Start of RECORDS TO USE

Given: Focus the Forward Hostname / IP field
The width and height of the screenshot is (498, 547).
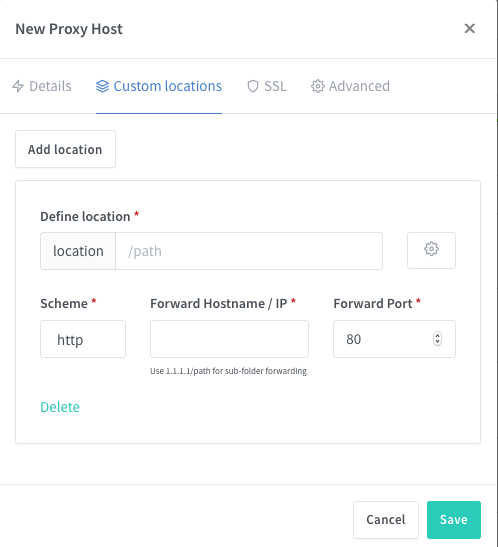Looking at the screenshot, I should coord(229,339).
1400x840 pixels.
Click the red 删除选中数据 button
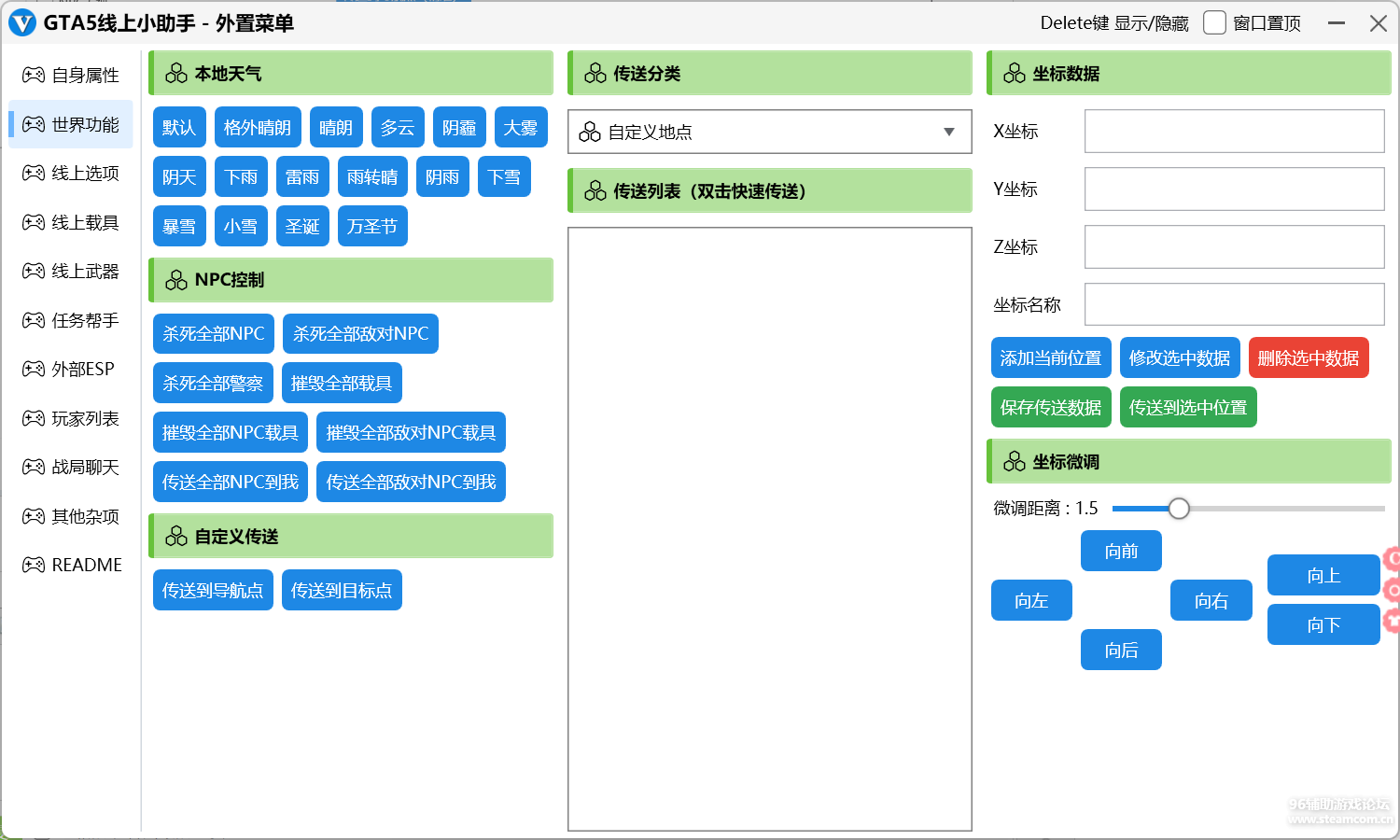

End of RECORDS TO USE

▶ **WHAT YOU NEED TO DO**:
Reproduce the material above exactly but drop all images.

▶ **TASK RESPONSE**:
Given: Focus the Forward Hostname / IP field
The width and height of the screenshot is (498, 547).
Looking at the screenshot, I should coord(229,339).
1400x840 pixels.
Click the red 删除选中数据 button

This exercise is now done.